Records supplied:

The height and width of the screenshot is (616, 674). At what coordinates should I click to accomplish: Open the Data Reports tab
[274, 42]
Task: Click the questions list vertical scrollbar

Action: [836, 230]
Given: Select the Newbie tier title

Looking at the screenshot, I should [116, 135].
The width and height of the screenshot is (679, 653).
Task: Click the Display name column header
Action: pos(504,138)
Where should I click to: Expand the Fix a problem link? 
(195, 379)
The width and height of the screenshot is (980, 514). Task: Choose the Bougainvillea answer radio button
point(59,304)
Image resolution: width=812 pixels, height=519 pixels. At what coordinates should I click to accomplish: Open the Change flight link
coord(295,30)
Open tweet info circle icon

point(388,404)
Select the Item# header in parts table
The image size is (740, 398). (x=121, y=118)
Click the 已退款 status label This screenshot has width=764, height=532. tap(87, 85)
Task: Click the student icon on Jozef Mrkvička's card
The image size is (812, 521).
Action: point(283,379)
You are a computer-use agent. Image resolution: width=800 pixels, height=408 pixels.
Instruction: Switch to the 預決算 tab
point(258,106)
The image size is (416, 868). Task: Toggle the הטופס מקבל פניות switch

Exercise: Copy exactly, word for word, the line with "Where should I" through the final line of the listing.

Solution for this exercise:
Where should I click to: Expand the Fix a problem link? 
(195, 379)
The width and height of the screenshot is (980, 514). Task: Choose the Bougainvillea answer radio button
point(59,304)
Image resolution: width=812 pixels, height=519 pixels. At what coordinates should I click to accomplish: Open the Change flight link
coord(295,30)
Open tweet info circle icon

point(388,404)
Select the Item# header in parts table
The image size is (740, 398). (x=121, y=118)
Click the 已退款 status label This screenshot has width=764, height=532. tap(87, 85)
Task: Click the student icon on Jozef Mrkvička's card
The image size is (812, 521).
Action: point(283,379)
You are a computer-use agent. Image resolution: width=800 pixels, height=408 pixels.
Instruction: Switch to the 預決算 tab
point(258,106)
The image size is (416, 868). Task: Toggle the הטופס מקבל פניות switch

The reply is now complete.